监控告警 #

一、监控概述 #

1.1 监控架构 #

text

监控架构
┌─────────────────────────────────────────────────────────────┐
│                                                             │
│   CockroachDB 集群                                          │
│   ├── Node 1 (/_status/vars)                               │
│   ├── Node 2 (/_status/vars)                               │
│   └── Node 3 (/_status/vars)                               │
│         │                                                   │
│         ▼                                                   │
│   Prometheus                                                │
│   ├── 抓取指标                                             │
│   ├── 存储时序数据                                         │
│   └── 告警规则                                             │
│         │                                                   │
│         ▼                                                   │
│   Grafana                                                   │
│   ├── 可视化仪表板                                         │
│   └── 告警通知                                             │
│                                                             │
└─────────────────────────────────────────────────────────────┘

1.2 监控指标 #

指标类别	说明
系统指标	CPU、内存、磁盘、网络
集群指标	节点状态、Range分布
SQL指标	查询延迟、吞吐量
存储指标	写入速度、压缩率

二、Prometheus集成 #

2.1 配置Prometheus #

yaml

# prometheus.yml
global:
  scrape_interval: 15s
  evaluation_interval: 15s

scrape_configs:
  - job_name: 'cockroachdb'
    metrics_path: '/_status/vars'
    static_configs:
      - targets:
          - 'node1:8080'
          - 'node2:8080'
          - 'node3:8080'
    relabel_configs:
      - source_labels: [__address__]
        target_label: instance
        regex: '([^:]+):\d+'
        replacement: '${1}'

alerting:
  alertmanagers:
    - static_configs:
        - targets:
          - 'alertmanager:9093'

rule_files:
  - 'cockroachdb_alerts.yml'

2.2 告警规则 #

yaml

# cockroachdb_alerts.yml
groups:
  - name: cockroachdb
    rules:
      - alert: CockroachDBNodeDown
        expr: up{job="cockroachdb"} == 0
        for: 1m
        labels:
          severity: critical
        annotations:
          summary: "CockroachDB node down"
          description: "Node {{ $labels.instance }} has been down for more than 1 minute."

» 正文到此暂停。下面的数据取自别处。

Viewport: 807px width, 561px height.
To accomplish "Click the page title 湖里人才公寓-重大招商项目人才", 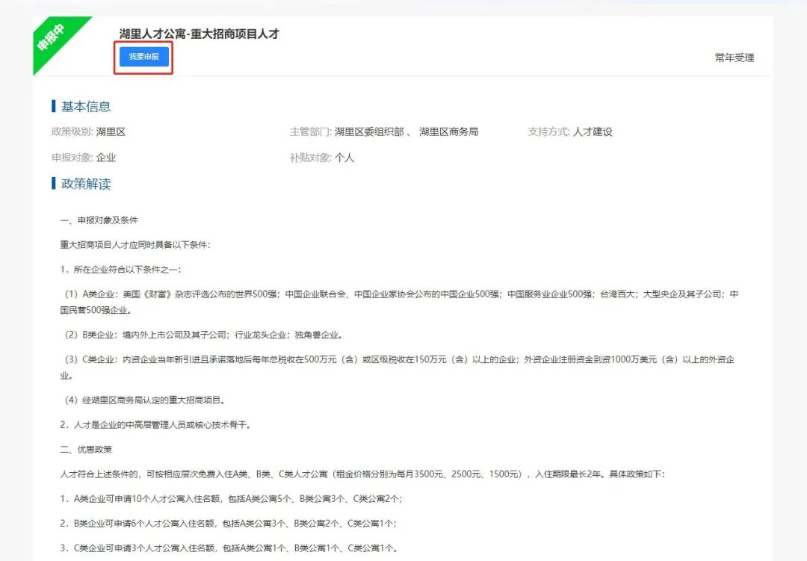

      - alert: CockroachDBHighLatency
        expr: histogram_quantile(0.99, rate(sql_latency_bucket[5m])) > 1
        for: 5m
        labels:
          severity: warning
        annotations:
          summary: "High SQL latency"
          description: "99th percentile latency is above 1 second."

      - alert: CockroachDBLowReplicas
        expr: count(replicas) < 3
        for: 5m
        labels:
          severity: critical
        annotations:
          summary: "Low replica count"
          description: "Replica count is below 3."

      - alert: CockroachDBHighDiskUsage
        expr: (storage_usage / storage_capacity) > 0.8
        for: 5m
        labels:
          severity: warning
        annotations:
          summary: "High disk usage"
          description: "Disk usage is above 80%."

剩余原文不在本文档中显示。